0

I am looking into ways on how I can flatten the nested list in a dict which is nested in a list using python.

The example as below:

[
 {
    "id": 8,
    "category": {
        "id": 0,
        "name": "lion"
    },
    "name": "Leon",
    "photoUrls": [
        "123",
        "444",
    ],
    "tags": [
        {
            "id": 1,
            "name": "TagLion"
        },
        {
            "id": 2,
            "name": "KingOfTheJungle"
        }
    ],
},

{
    "id": 83,
    "category": {
        "id": 0,
        "name": "dog UPDATED"
    },
    "name": "Buff",
    "photoUrls": [
        "333",
    ],
    "tags": [
        {
            "id": 1,
            "name": "TagNumber1UPDATED"
        },
        {
            "id": 2,
            "name": "DogWithStickUPDATED"
        }
    ],
}
]

From the example above, which is a return from API, I would like to write the output to csv.

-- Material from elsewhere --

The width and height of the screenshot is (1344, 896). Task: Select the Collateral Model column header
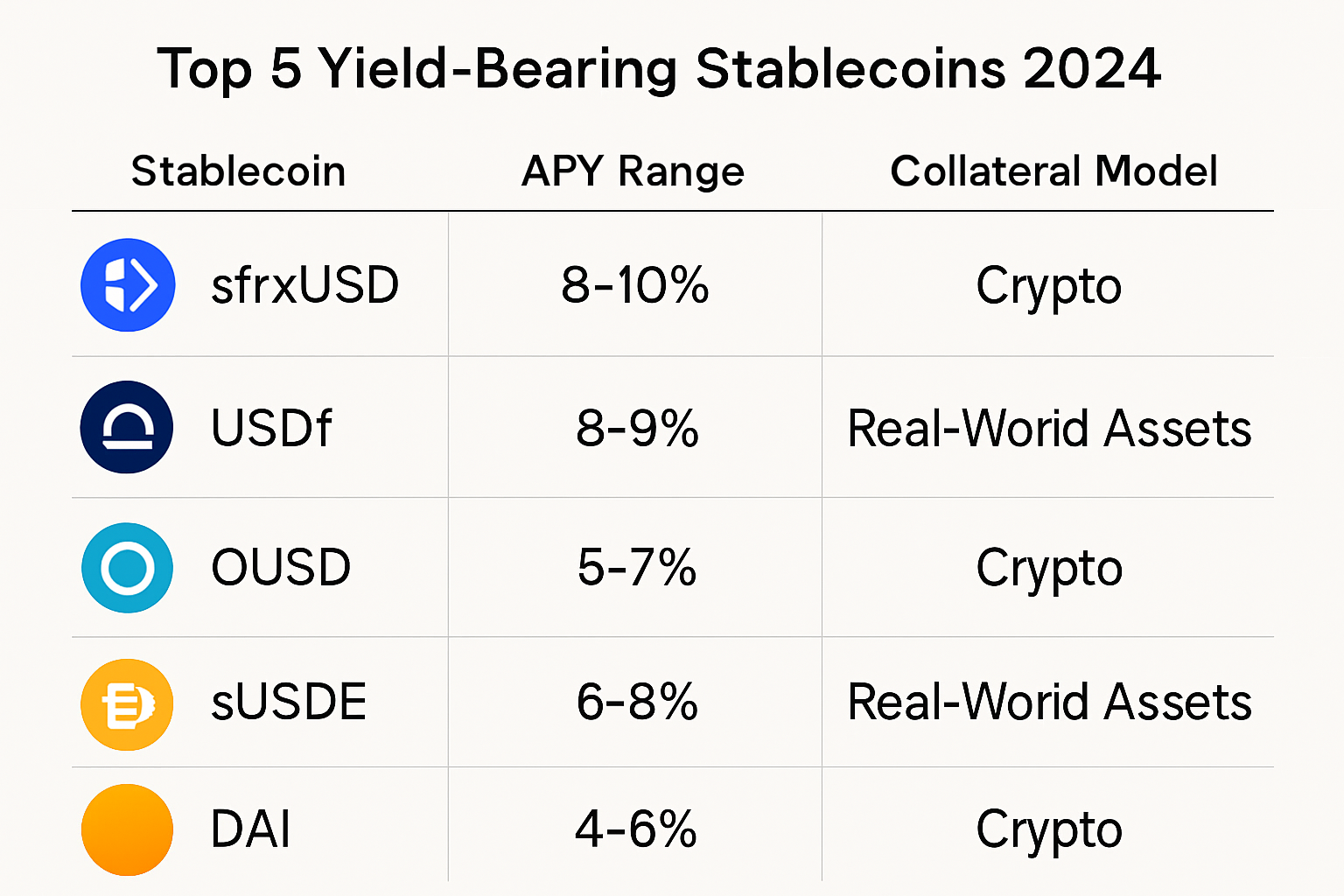[1054, 172]
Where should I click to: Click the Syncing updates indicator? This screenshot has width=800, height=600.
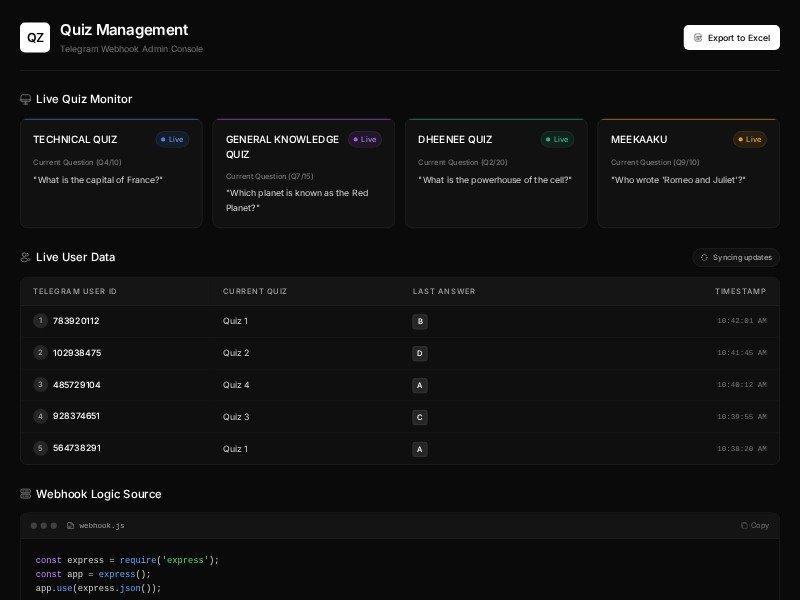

But the catch here is on the "tags" where it is a nested list. I would like the above result to be flatten to csv format as below:

id | category                       | name | photoUrls     | tags
 8 |{'id': 0, 'name': 'dog UPDATED'}| Leon | 123           | {'id': 1, "name": "TagLion"}
83 |{'id': 0, 'name': 'dog UPDATED'}| Buff | 333           | {"id": 1,"name": "TagNumber1UPDATED"}
83 |{'id': 0, 'name': 'dog UPDATED'}| Buff | 333           | {"id": 2,"name": "name": "DogWithStickUPDATED"}

How can I do this using python? Would like this to be set as a configuration and when loading to csv, python will look for this config to flatten the array "tags"

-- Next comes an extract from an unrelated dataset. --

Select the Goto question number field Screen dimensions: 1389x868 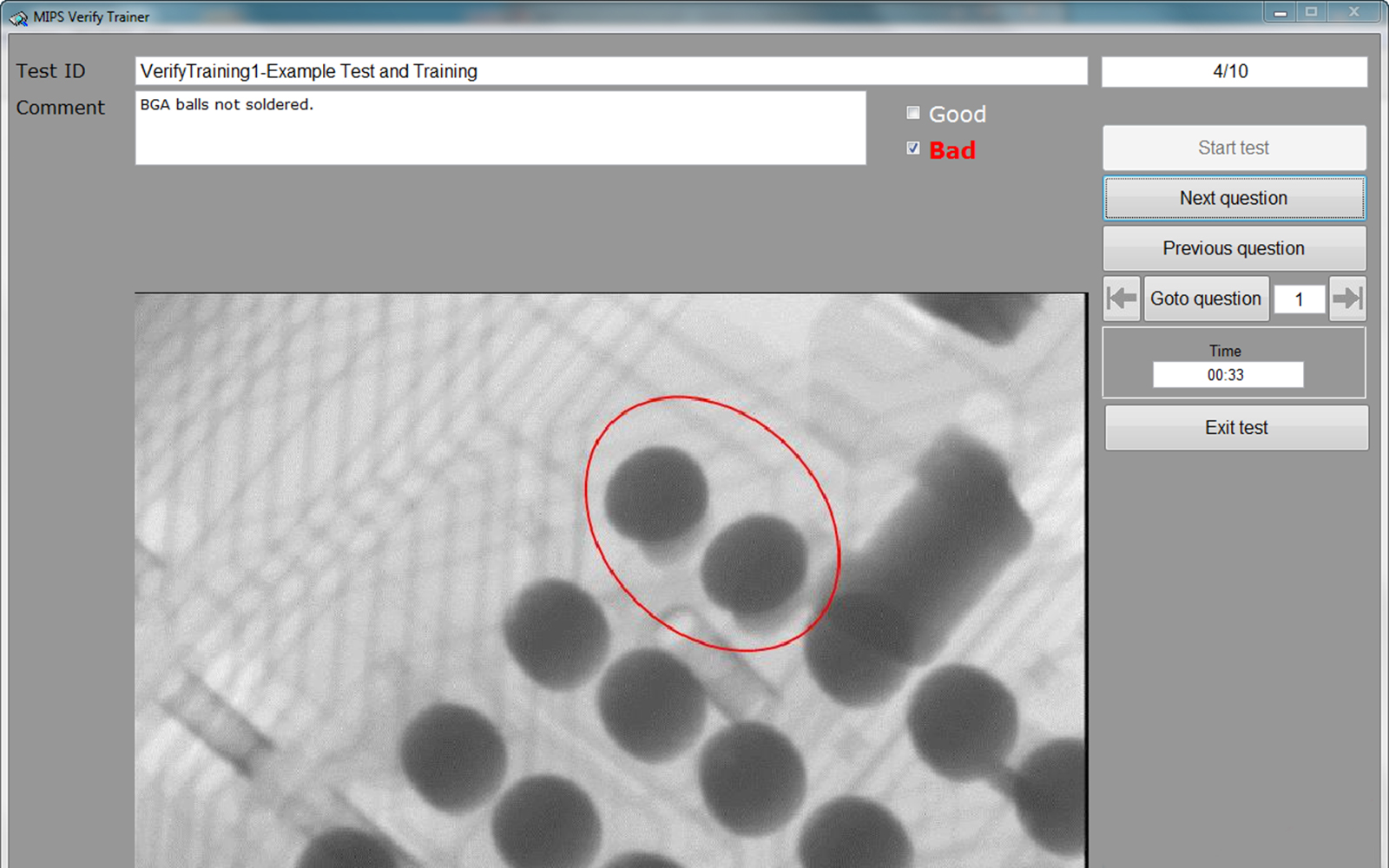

EDIT: would like to flatten the photourls column as well which is a array. result as below , by piping it instead of splitting it.

id | category                       | name | photoUrls     | tags
 8 |{'id': 0, 'name': 'dog UPDATED'}| Leon | 123 |444      | {'id': 1, "name": "TagLion"}
 8 |{'id': 0, 'name': 'dog UPDATED'}| Leon | 123           | {'id': 1, "name": "TagLion"}
 8 |{'id': 0, 'name': 'dog UPDATED'}| Leon | 123           | {'id': 2, "name": "KingOfTheJungle"}
83 |{'id': 0, 'name': 'dog UPDATED'}| Buff | 333           | {"id": 1,"name": "TagNumber1UPDATED"}
83 |{'id': 0, 'name': 'dog UPDATED'}| Buff | 333           | {"id": 2,"name": "name": "DogWithStickUPDATED"}
Ajax1234
  • 69,937
  • 8
  • 61
  • 102
Derek Lee
  • 475
  • 1
  • 6
  • 20

2 Answers2

1

You could use the power of the magical pandas package:

The code:

import pandas as pd

data = [] # your list is here

df = pd.DataFrame(data)

# expand 'tags' column into multiple rows
tags = df.apply(lambda x: pd.Series(x['tags']), axis=1).stack().reset_index(level=1, drop=True)
tags.name = 'tags'
df = df.drop('tags', axis=1).join(tags)

print(df)

Prints:

                           category  id  name photoUrls                                      tags
0         {'id': 0, 'name': 'lion'}   8  Leon     [123]              {'id': 1, 'name': 'TagLion'}
0         {'id': 0, 'name': 'lion'}   8  Leon     [123]      {'id': 2, 'name': 'KingOfTheJungle'}
1  {'id': 0, 'name': 'dog UPDATED'}  83  Buff     [333]    {'id': 1, 'name': 'TagNumber1UPDATED'}
1  {'id': 0, 'name': 'dog UPDATED'}  83  Buff     [333]  {'id': 2, 'name': 'DogWithStickUPDATED'}

For dumping to CSV, you could use .to_csv() method.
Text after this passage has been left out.